Quant’è sottile il confine tra teatro e realtà e quant’è difficile trasmettere al pubblico sentimenti, sensazioni e pensieri di un uomo costretto a vivere in condizioni di estrema difficoltà come Coscioni?
Il confine è nettissimo. I temi possono essere reali, attuali ed anche i personaggi lo possono essere. La lente d'ingrandimento del teatro serve a leggere in profondità quello che nella realtà non riusciamo a mettere a fuoco. Ci si sofferma un attimo o "un atto" in più su quel concetto che, altrimenti, rimarrebbe superficiale o imprigionato in una sfera solo emotiva. In questo caso, con Christian abbiamo optato per una scelta radicale dove la malattia non è affatto rappresentata sulla scena. Al contrario, abbiamo voluto far emergere il pensiero e l'energia di Coscioni profusa nella sua battaglia per la libertà di ricerca scientifica. Questo messaggio, quello cioè della libertà contrapposta all'irragionevolezza dogmatica, è un messaggio teoricamente facile da trasmettere, in quanto fortunatamente insito nella nostra cultura occidentale.

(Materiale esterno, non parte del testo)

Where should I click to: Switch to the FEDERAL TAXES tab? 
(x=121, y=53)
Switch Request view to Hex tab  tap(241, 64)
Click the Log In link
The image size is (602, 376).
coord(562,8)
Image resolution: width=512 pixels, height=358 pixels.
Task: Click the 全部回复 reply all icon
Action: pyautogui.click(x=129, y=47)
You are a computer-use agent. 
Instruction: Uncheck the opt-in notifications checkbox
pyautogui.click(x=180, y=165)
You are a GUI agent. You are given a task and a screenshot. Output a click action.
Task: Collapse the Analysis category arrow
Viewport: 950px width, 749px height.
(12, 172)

Una vostra personale riflessione sulla vicenda di Luca Coscioni
Luca Coscioni ci è apparso subito come un eroe moderno. Diceva Brecht: "sventurata è la terra che ha bisogno di eroi". Vero, ma ahimè siamo ancora così sventurati da dover salutare con favore l'affacciarsi di un nuovo eroe. Ci aiuta a capire che dietro alla rivendicazione di diritti ci sono persone, vite, esistenze che spesso non possono attendere i tempi della politica. La vita se ne va in fretta. Resta solo il tempo del rimorso per non aver agito in tempo utile. Comunque, Luca Coscioni, per nostra fortuna, continua ad agire. E' notizia di oggi che l'Associazione da lui voluta ha ottenuto la calendarizzazione alla Camera della proposta di legge di iniziativa popolare per l'eutanasia legale. Non male per un ragazzo che è stato attaccatissimo alla vita fino alla fine come Luca. Non ha mollato mai, da vero maratoneta!